Monk has an off night -- that confirms for people suffering from this fallacy a host of false premises: 1. Cal is mortgaged to freshmen he's promised to get into the league. 2. Kentucky hasn't won every (or most) NCAA tournaments recently because Cal stuck with Harrison or Knight or Wall and Bledsoe or Randle too long instead of going to older (or younger, see Ulis 2015) players. 3. Cal is too inflexible and can't see the obvious time to bench a star freshman. And so on.

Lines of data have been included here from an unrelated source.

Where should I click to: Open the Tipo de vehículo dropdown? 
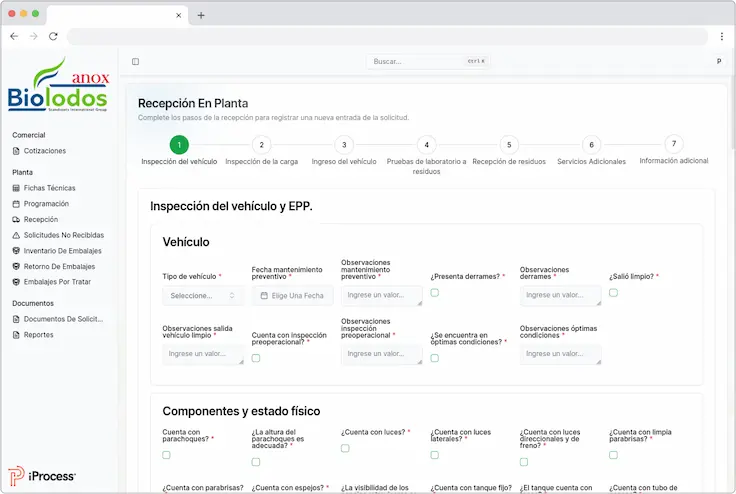[203, 296]
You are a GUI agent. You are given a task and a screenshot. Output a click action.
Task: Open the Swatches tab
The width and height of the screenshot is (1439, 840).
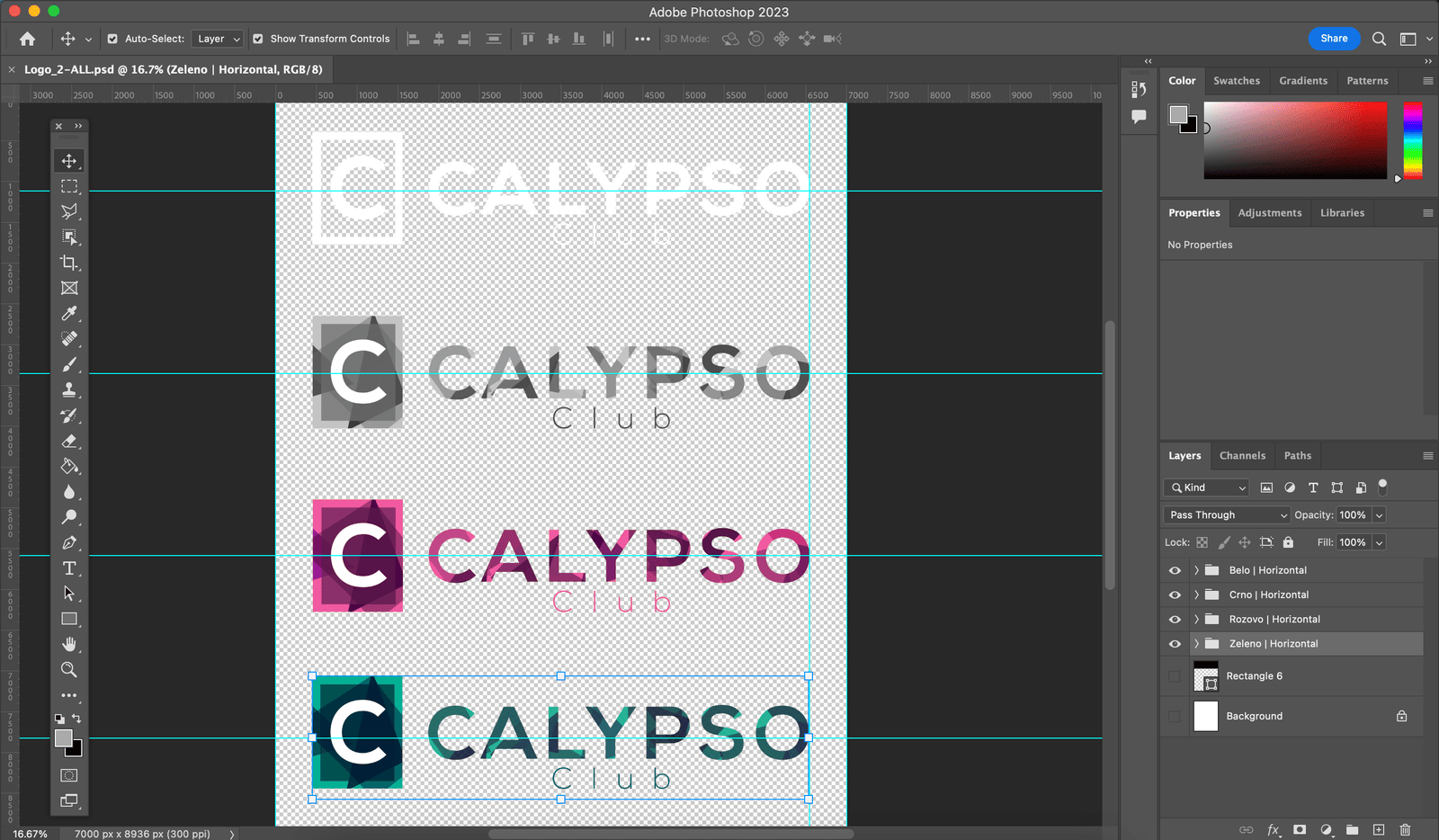point(1236,81)
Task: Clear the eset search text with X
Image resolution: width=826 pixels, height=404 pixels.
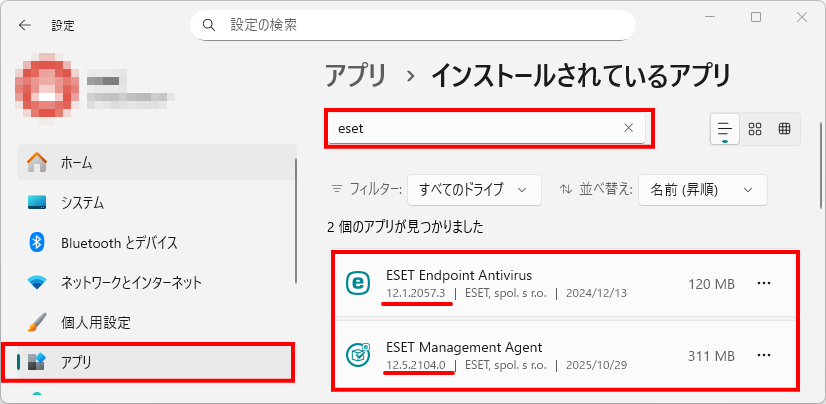Action: click(x=628, y=128)
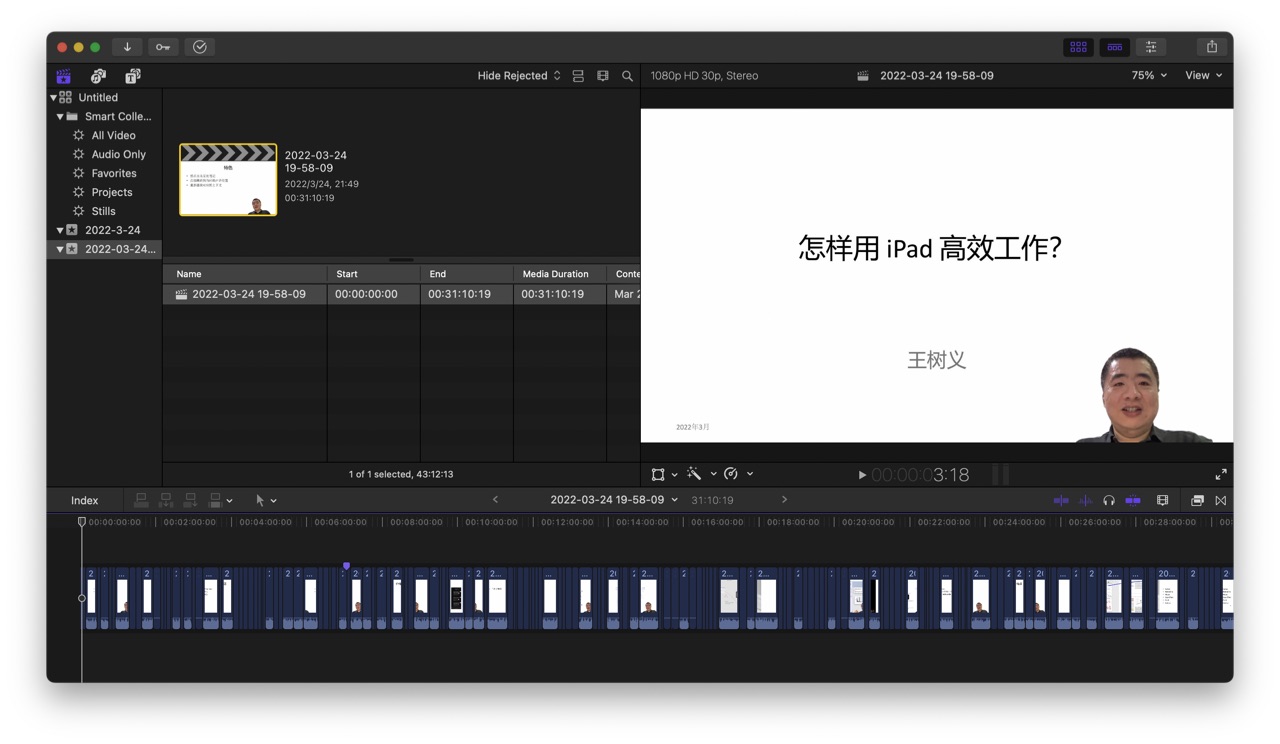Open search with the magnifying glass icon
This screenshot has height=744, width=1280.
[x=627, y=75]
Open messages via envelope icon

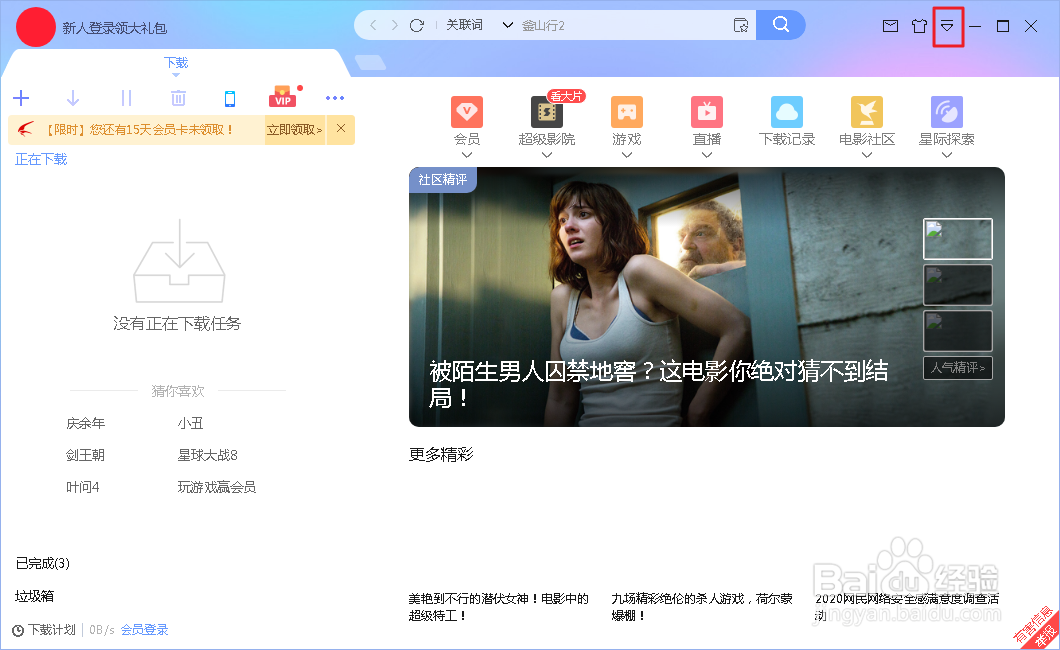click(x=890, y=26)
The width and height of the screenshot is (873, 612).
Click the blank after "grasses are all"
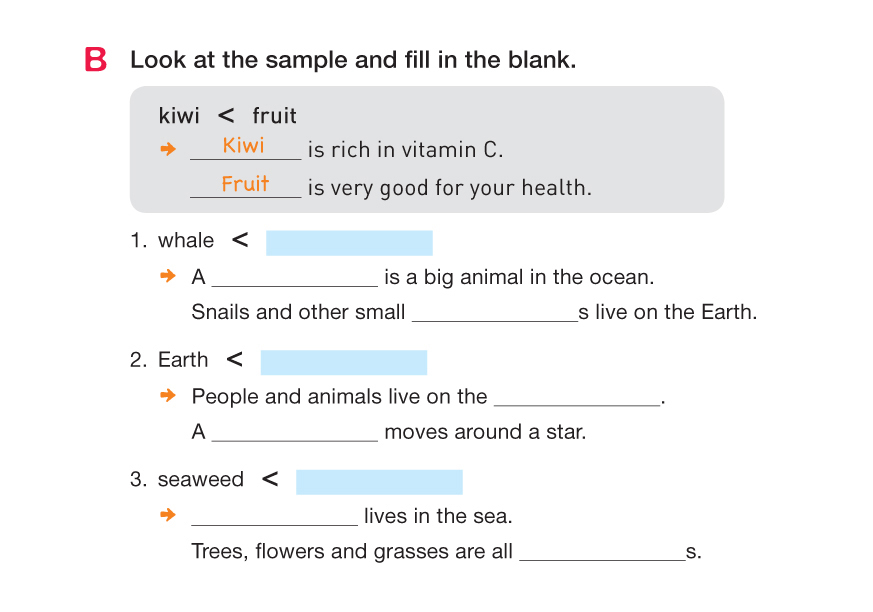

If Cal's system was to recruit 4 and 3 stars, redshirt them for a year and then play all 5-year seniors mixed in with a few graduate transfers, the same crowd would be disparaging him for not getting guys like Monk and the Harrison twins (who, after all, got Kentucky to back-to-back Final Fours.) If his system was to constantly go with the hot hand, and bench a leading scorer having an off night, the first time Kentucky lost these guys would be saying, "Why bench Monk? He was DUE to hit five or six in a row!"
The fact that people like this don't want to accept is basketball is not gravity or energy and it isn't controlled by a system of immutable physical rules. Kids have off nights. Refs blow calls. Things that have worked for coaches 50 times fail in a critical game.
Nothing -- NOTHING -- Cal or anybody else can do will assure that Kentucky wins every time -- or even every time the Cats are heavily favored and SHOULD win. That's basketball. Cal's system -- and his unmatched skill as a motivator and teacher -- gives the Cats a pretty good shot to be in the mix late in the tournament every year. After that, luck plays a part, guys have bad nights, other teams get on a freak roll, and so on.
If you can't take the lack of certitude, or the sense that it can all be controlled and defeat eliminated from the range of possibilities by the right series of coaching moves, basketball isn't for you.